GIVE. An innovative GNSS/Inertial Vehicular Engine. This software-driven solution tightly combines carrier-phase GNSS with inertial measurements and the vehicle motion model to produce consistent position, velocity and attitude data in challenging environments.

Vehicle navigation for actively engaged drivers represents today’s largest, fastest growing segment for positioning technologies. Low cost, ease of installation and self-containment, with no need to connect to the vehicle’s CAN bus, are the key drivers in this market. GIVE has them all.

The self-contained, sensor-agnostic solution uses consumer-grade GNSS chipsets and low-cost microelectromechanical systems (MEMS) sensors to enable robust automotive navigation and tracking, even in places where a GPS signal may be completely lost for as much as 5 or 10 minutes. Its strength is in the software, which is customizable to the implementation platform.

GIVE can be installed on almost any vehicle, with no requirement for connection to the CAN bus. It can also be ported onto smartphones—a key benefit for operator-drivers of large fleets. It makes consistent, reliable navigation possible in tunnels, garages and the steepest, deepest urban canyons.

TESTING, TESTING

To demonstrate real-time performance in harsh GNSS environments, GIVE-equipped vehicles have conducted extensive road tests in Atlanta, Chicago and San Francisco. Full data sets are available on request. The accompanying figures and this summary demonstrate GIVE capability.

Driving two loops inside an enclosed parking garage, with a 5-minute GNSS outage, the GIVE system consistently kept vehicle tracking data on the correct path (Figure 1). An even greater challenge came inside a tunnel on Lower Wacker Drive in Chicago—2.2 miles long and a 5- to 7-minute complete GNSS outage! Again, tracking data showed consistent and accurate performance (Figure 2).

HOW IT WORKS

In difficult GNSS signal environments for driving—skyscraper-stacked downtowns, tunnels and parking structures—GNSS performance may be severely degraded or completely denied. Inertial measurement unit (IMU) aiding can help to some extent but brings its own vulnerabilities to the problem.

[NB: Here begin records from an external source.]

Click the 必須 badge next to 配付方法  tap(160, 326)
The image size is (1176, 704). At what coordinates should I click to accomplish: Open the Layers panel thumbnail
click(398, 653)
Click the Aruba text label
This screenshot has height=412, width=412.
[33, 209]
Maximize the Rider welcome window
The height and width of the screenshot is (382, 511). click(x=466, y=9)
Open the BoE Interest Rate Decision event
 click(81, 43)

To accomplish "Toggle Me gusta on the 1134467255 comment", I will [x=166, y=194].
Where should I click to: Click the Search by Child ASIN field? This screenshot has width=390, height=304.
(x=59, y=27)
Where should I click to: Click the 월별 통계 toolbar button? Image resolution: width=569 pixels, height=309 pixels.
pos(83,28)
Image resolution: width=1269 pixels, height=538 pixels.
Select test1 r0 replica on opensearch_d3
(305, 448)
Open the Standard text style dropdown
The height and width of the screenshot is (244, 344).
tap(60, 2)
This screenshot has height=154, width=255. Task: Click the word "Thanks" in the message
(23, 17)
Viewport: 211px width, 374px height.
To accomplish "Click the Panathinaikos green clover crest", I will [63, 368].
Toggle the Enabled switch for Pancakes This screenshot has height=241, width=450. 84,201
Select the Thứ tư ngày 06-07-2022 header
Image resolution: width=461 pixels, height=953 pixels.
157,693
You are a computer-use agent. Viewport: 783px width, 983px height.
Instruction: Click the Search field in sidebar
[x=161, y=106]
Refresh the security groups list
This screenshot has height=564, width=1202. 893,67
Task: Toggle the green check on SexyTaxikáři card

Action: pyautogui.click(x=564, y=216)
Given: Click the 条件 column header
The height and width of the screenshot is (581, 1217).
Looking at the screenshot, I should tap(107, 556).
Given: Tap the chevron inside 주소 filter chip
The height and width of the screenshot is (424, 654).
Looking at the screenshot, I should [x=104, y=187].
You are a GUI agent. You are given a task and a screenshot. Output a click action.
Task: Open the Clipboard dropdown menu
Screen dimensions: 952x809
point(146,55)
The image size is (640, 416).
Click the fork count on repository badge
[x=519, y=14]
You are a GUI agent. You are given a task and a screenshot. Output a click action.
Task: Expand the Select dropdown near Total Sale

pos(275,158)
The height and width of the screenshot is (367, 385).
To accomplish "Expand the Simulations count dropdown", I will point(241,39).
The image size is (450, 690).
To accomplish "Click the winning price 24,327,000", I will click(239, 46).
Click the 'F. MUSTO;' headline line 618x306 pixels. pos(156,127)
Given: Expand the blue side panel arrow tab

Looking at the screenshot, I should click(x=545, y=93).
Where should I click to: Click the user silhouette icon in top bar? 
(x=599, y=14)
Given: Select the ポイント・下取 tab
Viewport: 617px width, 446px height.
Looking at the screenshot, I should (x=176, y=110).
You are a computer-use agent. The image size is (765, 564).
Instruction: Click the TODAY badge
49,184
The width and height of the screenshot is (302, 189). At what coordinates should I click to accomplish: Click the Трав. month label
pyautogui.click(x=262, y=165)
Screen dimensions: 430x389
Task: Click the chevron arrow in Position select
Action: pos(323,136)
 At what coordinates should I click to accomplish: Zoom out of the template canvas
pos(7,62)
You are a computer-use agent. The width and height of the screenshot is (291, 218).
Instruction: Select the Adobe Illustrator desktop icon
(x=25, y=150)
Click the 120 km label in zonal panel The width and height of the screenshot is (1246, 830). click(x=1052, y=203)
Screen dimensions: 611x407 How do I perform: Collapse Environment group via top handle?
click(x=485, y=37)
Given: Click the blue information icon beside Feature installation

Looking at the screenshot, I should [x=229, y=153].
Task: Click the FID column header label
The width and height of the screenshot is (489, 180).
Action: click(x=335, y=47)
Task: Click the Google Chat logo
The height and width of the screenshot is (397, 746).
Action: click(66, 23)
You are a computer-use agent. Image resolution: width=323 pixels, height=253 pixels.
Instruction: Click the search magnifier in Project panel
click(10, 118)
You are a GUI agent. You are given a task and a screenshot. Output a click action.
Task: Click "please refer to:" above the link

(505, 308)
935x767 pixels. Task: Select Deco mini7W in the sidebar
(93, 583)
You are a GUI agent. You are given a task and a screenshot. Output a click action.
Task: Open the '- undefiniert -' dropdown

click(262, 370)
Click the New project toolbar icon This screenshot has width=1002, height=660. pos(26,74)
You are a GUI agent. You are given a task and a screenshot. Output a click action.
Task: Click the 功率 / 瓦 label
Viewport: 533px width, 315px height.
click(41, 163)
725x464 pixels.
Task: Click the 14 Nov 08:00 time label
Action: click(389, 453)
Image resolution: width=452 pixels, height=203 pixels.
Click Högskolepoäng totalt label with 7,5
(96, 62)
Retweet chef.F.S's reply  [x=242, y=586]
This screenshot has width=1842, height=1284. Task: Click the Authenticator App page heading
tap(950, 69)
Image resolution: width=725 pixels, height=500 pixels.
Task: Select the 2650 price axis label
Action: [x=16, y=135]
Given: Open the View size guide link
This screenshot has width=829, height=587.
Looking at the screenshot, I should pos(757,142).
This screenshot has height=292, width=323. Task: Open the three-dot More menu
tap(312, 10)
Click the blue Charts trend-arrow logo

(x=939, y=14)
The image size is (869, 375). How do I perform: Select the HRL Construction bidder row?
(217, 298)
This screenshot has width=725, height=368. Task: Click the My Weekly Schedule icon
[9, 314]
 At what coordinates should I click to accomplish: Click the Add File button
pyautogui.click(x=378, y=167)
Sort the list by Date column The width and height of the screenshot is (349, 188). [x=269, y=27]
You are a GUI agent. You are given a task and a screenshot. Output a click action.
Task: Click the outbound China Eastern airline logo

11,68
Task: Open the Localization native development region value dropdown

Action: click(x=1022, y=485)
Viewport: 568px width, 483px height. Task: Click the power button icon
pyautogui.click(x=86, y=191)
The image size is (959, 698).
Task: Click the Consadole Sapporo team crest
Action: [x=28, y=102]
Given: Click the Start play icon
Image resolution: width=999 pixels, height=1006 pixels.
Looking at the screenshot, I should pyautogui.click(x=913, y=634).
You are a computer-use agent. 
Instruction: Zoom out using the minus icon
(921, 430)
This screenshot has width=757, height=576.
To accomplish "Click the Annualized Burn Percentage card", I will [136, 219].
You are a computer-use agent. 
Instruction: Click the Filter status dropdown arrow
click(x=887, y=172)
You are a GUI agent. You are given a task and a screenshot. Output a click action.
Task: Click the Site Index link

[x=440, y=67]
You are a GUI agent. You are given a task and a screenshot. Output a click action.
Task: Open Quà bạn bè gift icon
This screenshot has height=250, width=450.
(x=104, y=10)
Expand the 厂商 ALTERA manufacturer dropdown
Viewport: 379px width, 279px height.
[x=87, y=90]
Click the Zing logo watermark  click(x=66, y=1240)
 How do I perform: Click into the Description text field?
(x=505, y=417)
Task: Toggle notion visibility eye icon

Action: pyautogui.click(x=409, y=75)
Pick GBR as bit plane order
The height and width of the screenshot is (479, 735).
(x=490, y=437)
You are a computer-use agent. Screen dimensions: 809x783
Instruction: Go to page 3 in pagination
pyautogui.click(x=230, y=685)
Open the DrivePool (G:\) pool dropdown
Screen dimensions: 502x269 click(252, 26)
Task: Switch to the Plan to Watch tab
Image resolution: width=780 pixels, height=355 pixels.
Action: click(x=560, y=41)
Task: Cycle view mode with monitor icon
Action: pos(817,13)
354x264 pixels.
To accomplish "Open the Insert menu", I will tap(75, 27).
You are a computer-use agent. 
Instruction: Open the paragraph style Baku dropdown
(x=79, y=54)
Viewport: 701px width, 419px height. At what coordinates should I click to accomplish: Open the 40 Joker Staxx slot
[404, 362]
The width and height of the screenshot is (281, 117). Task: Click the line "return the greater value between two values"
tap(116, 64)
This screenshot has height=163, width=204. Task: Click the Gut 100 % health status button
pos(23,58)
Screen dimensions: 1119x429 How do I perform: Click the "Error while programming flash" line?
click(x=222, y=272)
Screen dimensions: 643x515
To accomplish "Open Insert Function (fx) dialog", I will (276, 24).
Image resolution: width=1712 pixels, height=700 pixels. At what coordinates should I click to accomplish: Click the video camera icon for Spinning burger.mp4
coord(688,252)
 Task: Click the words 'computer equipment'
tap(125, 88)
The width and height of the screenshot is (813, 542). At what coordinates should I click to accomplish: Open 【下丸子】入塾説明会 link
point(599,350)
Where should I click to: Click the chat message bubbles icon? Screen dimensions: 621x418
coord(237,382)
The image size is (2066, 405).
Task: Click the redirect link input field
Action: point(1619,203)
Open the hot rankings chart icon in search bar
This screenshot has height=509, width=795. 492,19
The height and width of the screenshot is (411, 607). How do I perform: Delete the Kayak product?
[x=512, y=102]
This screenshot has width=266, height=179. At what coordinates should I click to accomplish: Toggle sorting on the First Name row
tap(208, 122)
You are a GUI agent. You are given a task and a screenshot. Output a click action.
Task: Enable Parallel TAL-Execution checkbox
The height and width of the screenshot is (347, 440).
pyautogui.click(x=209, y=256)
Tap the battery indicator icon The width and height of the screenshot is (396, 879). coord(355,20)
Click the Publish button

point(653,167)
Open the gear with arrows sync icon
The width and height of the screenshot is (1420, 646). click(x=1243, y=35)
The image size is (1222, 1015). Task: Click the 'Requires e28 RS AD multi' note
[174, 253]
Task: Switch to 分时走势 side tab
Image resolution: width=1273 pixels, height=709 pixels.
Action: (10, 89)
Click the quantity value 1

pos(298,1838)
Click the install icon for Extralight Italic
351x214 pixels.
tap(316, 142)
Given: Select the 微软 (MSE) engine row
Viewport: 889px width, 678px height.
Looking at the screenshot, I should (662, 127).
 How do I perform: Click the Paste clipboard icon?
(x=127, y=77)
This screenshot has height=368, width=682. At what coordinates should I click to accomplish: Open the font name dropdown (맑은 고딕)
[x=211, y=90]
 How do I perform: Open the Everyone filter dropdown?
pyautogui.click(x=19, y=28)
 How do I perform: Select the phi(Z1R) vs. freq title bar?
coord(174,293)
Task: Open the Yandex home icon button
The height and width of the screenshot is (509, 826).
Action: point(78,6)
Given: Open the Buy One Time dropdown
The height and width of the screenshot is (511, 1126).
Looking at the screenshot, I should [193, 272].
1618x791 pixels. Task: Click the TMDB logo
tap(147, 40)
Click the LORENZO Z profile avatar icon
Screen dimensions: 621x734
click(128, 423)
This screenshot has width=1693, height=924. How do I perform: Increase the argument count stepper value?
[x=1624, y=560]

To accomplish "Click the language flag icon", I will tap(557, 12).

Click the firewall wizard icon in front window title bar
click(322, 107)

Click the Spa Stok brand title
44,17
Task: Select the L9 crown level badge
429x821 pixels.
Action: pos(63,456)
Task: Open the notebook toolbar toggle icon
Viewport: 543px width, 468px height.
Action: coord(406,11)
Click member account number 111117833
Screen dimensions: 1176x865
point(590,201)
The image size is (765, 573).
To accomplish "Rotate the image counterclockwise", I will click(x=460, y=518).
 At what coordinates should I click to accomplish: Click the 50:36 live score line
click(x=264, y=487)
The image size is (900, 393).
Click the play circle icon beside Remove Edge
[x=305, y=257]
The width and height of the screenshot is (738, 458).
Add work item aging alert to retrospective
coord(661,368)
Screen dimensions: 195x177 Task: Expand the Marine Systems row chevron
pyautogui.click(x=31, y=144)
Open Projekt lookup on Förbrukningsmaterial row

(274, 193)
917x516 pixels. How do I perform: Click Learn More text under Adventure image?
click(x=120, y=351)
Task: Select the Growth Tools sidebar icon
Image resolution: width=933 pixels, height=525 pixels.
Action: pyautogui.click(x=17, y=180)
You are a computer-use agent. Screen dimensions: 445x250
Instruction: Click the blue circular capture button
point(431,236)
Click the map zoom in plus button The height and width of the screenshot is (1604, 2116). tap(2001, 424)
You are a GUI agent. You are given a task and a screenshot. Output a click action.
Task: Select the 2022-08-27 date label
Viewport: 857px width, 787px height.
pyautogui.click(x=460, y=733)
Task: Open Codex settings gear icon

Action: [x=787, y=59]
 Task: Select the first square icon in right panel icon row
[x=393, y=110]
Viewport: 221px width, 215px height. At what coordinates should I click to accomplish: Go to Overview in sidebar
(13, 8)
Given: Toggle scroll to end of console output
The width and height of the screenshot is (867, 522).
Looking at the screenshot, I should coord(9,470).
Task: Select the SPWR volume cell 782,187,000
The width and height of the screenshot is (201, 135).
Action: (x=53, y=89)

GIVE’s solution employs powerful software to wring maximum performance from consumer-grade, relatively low-cost GNSS and inertial sensors of cell-phone quality.

The navigation engine fuses GNSS carrier-phase measurements and pseudoranges with IMU measurements and a vehicular motion model featuring non-holonomic constraints and zero-velocity updates. Non-holonomic means it benefits from knowing that the vehicle remains on the Earth’s surface and does not move suddenly side-to-side. Zero-velocity updates detect when the car stops, and use that to update the inertial position, halting inertial drift, the technology’s prime weakness.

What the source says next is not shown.